Stored data:

────────

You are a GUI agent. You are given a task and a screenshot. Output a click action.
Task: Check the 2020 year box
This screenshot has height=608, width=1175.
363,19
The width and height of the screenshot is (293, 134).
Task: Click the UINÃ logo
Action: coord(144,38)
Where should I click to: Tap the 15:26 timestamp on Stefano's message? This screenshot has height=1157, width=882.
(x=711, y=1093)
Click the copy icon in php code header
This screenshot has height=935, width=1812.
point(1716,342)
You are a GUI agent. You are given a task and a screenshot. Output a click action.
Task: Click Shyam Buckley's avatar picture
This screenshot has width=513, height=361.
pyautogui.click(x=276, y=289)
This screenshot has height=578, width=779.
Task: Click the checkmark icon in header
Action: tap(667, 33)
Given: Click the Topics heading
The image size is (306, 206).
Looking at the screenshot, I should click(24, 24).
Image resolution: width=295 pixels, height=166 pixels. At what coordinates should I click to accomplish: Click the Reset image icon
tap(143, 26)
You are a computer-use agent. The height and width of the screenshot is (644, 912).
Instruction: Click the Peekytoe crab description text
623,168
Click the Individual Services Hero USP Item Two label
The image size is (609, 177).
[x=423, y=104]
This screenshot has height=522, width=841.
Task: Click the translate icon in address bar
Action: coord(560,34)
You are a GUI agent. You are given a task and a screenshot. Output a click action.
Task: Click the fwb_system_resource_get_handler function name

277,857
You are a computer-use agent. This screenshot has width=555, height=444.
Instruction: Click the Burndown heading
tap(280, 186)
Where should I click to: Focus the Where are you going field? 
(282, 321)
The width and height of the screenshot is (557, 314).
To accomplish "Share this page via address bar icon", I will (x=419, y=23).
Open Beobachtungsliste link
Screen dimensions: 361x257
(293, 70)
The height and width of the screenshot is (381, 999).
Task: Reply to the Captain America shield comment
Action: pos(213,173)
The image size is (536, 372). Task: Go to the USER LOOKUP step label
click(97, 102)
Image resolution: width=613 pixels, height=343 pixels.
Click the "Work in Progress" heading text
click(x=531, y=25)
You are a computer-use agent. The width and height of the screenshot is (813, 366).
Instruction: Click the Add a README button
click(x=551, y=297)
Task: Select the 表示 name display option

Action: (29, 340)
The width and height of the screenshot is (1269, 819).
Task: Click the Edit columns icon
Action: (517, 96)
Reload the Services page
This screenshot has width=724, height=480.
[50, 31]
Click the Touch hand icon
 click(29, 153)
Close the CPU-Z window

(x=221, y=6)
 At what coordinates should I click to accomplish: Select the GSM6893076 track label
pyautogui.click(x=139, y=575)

────────

Where a line of the records contains the word "Services", copy that line.

Click the Individual Services Hero USP Item Two label
Reload the Services page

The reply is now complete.